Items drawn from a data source
:::::

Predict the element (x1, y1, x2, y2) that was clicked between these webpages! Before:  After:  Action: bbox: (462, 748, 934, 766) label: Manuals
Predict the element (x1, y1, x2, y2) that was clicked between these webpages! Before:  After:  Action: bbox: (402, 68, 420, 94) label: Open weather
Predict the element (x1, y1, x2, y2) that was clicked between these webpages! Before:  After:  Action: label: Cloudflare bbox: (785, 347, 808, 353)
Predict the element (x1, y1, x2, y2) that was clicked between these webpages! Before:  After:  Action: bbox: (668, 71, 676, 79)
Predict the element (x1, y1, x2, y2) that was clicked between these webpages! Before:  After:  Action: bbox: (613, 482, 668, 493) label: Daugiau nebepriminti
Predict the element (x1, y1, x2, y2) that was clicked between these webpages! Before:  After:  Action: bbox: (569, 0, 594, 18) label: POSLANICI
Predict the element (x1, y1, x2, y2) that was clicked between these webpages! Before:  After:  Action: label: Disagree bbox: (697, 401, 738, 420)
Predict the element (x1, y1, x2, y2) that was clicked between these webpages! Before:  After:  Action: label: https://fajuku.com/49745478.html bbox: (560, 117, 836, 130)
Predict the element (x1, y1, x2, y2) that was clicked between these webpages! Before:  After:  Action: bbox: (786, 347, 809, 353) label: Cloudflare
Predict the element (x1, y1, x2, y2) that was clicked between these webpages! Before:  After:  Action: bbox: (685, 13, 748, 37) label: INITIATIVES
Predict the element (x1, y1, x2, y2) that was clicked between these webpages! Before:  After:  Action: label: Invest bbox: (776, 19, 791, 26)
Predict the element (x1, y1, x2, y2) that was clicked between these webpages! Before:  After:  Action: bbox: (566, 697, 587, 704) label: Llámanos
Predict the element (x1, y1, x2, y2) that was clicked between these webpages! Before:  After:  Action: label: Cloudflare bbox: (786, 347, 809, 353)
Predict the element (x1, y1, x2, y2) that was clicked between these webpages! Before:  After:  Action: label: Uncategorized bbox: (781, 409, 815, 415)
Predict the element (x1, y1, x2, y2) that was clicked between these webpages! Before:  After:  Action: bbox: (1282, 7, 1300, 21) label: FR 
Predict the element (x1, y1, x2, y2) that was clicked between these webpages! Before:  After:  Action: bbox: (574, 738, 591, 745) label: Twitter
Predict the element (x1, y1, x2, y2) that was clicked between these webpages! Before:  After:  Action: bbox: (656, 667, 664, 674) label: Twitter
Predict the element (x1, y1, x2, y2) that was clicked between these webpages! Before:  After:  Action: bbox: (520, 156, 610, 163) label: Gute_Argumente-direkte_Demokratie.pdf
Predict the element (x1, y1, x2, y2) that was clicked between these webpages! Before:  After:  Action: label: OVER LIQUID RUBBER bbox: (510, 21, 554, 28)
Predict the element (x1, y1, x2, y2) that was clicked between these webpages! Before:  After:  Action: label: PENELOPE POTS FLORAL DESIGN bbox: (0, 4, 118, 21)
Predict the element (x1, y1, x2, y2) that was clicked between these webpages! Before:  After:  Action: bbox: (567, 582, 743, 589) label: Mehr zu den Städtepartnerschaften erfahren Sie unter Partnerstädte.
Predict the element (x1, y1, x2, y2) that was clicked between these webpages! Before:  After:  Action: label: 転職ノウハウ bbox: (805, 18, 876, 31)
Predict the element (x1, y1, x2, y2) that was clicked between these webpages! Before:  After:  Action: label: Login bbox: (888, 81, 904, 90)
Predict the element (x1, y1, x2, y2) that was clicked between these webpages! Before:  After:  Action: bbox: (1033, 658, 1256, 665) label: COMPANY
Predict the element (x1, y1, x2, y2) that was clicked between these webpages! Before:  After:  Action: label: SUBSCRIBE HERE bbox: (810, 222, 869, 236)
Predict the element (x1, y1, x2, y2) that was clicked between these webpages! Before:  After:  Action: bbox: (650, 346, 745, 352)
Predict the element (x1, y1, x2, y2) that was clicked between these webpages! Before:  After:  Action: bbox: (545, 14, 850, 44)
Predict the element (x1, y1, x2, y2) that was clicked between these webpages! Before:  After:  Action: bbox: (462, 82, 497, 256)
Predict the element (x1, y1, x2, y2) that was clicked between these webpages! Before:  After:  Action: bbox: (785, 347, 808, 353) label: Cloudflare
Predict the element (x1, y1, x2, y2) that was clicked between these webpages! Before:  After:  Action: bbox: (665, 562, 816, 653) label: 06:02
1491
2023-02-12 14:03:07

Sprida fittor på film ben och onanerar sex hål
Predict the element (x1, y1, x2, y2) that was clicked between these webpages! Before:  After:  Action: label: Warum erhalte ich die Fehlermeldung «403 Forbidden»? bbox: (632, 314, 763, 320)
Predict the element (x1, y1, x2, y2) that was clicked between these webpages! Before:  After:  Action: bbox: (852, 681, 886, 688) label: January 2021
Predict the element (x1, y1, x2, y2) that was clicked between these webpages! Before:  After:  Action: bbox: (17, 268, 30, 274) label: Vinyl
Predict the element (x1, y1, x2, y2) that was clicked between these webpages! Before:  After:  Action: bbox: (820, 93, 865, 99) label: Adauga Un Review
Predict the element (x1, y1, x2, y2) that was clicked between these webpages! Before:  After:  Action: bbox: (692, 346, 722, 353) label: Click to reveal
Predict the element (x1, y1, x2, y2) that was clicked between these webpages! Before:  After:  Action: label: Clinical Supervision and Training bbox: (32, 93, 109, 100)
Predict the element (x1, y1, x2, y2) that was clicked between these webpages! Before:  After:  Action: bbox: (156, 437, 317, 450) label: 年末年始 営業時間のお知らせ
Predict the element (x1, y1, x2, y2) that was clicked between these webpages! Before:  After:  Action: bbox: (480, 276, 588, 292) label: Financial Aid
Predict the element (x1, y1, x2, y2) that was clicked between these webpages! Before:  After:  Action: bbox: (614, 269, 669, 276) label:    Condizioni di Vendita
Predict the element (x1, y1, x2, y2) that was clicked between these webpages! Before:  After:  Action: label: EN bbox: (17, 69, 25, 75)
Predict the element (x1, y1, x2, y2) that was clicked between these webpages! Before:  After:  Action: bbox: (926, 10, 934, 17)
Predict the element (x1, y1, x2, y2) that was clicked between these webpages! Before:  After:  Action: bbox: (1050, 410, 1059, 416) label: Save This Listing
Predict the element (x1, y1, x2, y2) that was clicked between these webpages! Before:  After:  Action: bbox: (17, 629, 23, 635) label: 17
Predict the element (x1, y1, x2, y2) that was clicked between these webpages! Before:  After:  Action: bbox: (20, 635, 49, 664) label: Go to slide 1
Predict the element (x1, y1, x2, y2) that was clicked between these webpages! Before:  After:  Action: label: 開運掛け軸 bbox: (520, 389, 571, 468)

:::::

**Job**:
Retype the records word for word, starting with the line that contains "Go to slide 1" and continuing through the last of the records, both ends included.

**Solution for this task**:
Predict the element (x1, y1, x2, y2) that was clicked between these webpages! Before:  After:  Action: bbox: (20, 635, 49, 664) label: Go to slide 1
Predict the element (x1, y1, x2, y2) that was clicked between these webpages! Before:  After:  Action: label: 開運掛け軸 bbox: (520, 389, 571, 468)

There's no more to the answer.